Le leggi stesse che a tutta questa materia presiedono sono quanto mai decrepite ed occorre rinnovarle. I compiti e le attribuzioni dei Comuni nei riguardi dei piani regolatori sono ancora quelli concepiti nei limiti della legge del 25 giugno 1865 sulle espropriazioni per pubblica utilità, a cui si aggiunge quasi sempre la legge ideata nel 1885 per le condizioni singolarissime di Napoli ed ora assurdamente generalizzata. L'una e l'altra, malgrado gli adattamenti che si è cercato portarvi con applicazioni stiracchiate e con regolamenti inorganici, creano gravissimi ostacoli all'ampia attuazione di un piano regolatore. Il carattere fiscale della valutazione degli espropri con la legge per Napoli rende enormi le resistenze dei singoli proprietari, ingiustamente spogliati. D'altro lato invece il sano provvedimento di una espropriazione non lineare, secondo i tracciati di viabilità, non per zone interne sì che i Comuni possano ricuperare con l'aumento del valore nei nuovi stabili propspicienti parte delle ingenti spese di sistemazione, è possibile solo in parte e per espedienti; non lo è ad esempio nelle zone esterne dell'ampliamento ove sarebbe più logico e provvido, poiché la trasformazione delle aree agricole in aree edilizie non dovrebbe andare a vantaggio dei singoli proprietari. E così avviene che i Comuni non hanno veri mezzi per farsi con ragionevoli compensi un demanio di aree, e che la sana e razionale tendenza all'ampliamento è ostacolata ed è invece favorita quella inopportuna degli sventramenti interni. Nè i tentativi della legge per Roma dell'11 luglio 1907 e delle varie disposizioni per le espropriazioni per costruzioni di case economiche, hanno con la loro artificiosità, fatto fare un passo alla questione.

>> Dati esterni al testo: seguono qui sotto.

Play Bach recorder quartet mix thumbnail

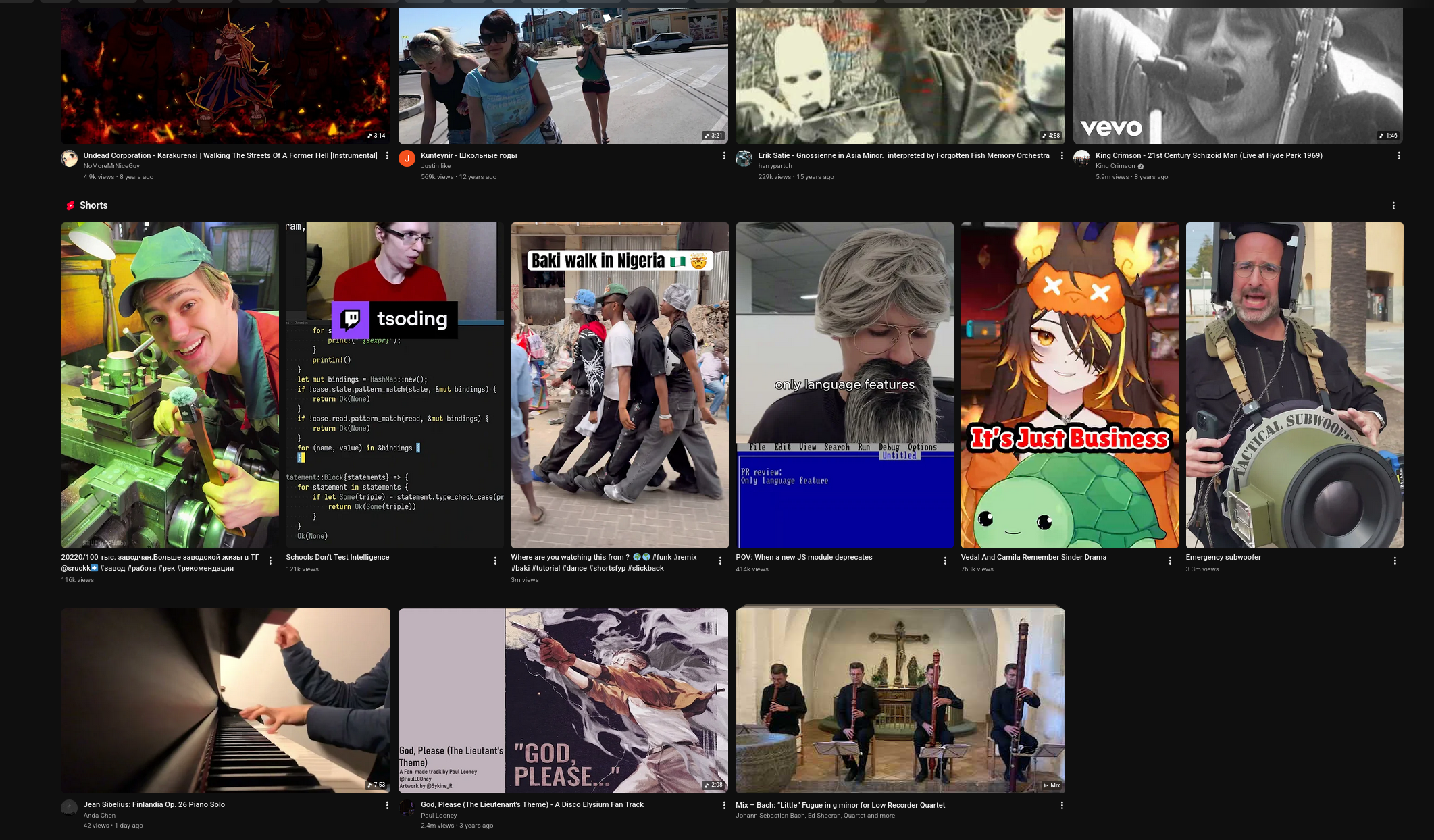tap(900, 700)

Ed ancora: la procedura per l'approvazione e per la dichiarazione di pubblica utilità dei piani regolatori edilizi mal consente di redigerli secondo il sistema razionale della preparazione di una rete a larghe maglie a cui si intesserà in seguito la trama secondaria, come anche mal consente di considerare organicamente come cosa unica, volta ad unica finalità, il piano di ampliamento e quello di sistemazione interna.

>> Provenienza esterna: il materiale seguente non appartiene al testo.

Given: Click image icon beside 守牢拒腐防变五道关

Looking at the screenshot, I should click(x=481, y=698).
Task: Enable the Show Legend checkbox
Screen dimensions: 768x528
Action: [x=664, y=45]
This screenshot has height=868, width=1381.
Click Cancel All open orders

Ed ancora: tra il piano regolatore del tracciato stradale e della edificazione e quello del traffico manca ogni legame, ed è invece essenziale costituirlo strettamente. Ancora i vari enti che vi presiedono si ignorano quasi completamente nelle loro iniziative, che invece dovrebbero essere manifestazioni di un unico programma; ed avviene così ad esempio che l'Amministrazione ferroviaria costruisca stazioni, parchi ferroviari, linee di allacciamento con passaggi a livello ecc. senza tener conto, nè in modo positivo nè in modo negativo, della funzione edilizia.
Questa quasi costante mancanza di una energia unica direttiva fa sì che l'attività privata invece d'essere, se ben guidata, fecondo elemento utile, spesso diviene dannosa.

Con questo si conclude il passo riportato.